Our scars provide hope. Our stories testify of the healing power of God. Those scars shout, “I made it!” And like Christ, because of his death and resurrection, victory is now displayed on our lives. When the hopeless see our scars, they will see the Lord.
Then he said to Thomas, “Put your finger here; see my hands. Reach out your hand and put it into my side. Stop doubting and believe.” Thomas said to him, “My Lord and my God!” (John 20:27–28).
God did not bring me through those agonizing years to only attend DTS, get an A in trauma, and earn my degree. Through the sorrow I have experienced, I came to know the Man of Sorrows, and in the painful aftermath, I clung to the one whose wounds made me whole. The deep place in my soul that once had a gaping hole, now reveals a scar. No pain, no hurt, just a memory that points to Christ. The comfort I receive from him is something that I now offer.
Praise be to the God and Father of our Lord Jesus Christ, the Father of compassion and the God of all comfort, who comforts us in all our troubles, so that we can comfort those in any trouble with the comfort we ourselves receive from God (2 Cor 1:3–4).
I did get an A in my trauma class—the evidence of more than just assignments completed. No textbook will provide what I learned through suffering and in my personal experiences with the Lord. Though I never want to walk through such agony again, I rejoice in how I’ve come to know Christ better as a result.
The pain and shame of divorce once felt so heavy. And yet, I can honestly say that I thank God for allowing me to go through that dark season. Was it his will? No. God did not create us to carry that kind of pain. Had I known what I know now, I am sure I would have approached it all differently.
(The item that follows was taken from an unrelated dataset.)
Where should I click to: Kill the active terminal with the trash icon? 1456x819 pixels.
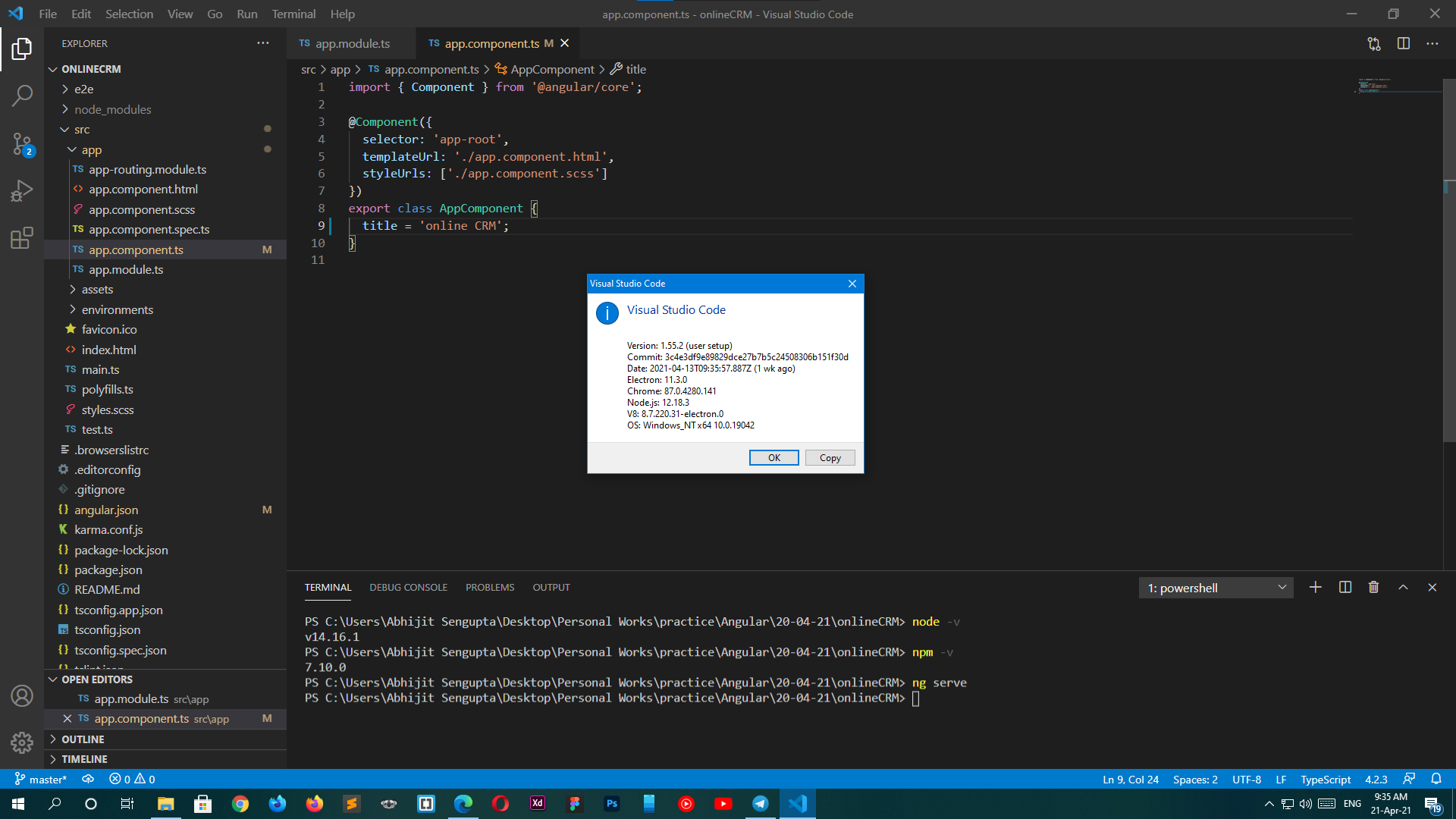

But regret does not exist in this chapter. In a time where darkness engulfed me, my soul experienced the love of God in a profound, unique, and intimate way. I look back and see how he poured his grace out on my wounds in abundance and molded me into the person I am today. I would not trade it.
Yes, depression, loss, sickness, and betrayal are all chapters in my story, but so are hope, victory, and grace. At one point, like the psalmist once wrote, darkness was my old friend. I know to not hide my scars because God’s wonders shine in the places of darkness, and his righteous deeds are exceptionally bright in the land of oblivion.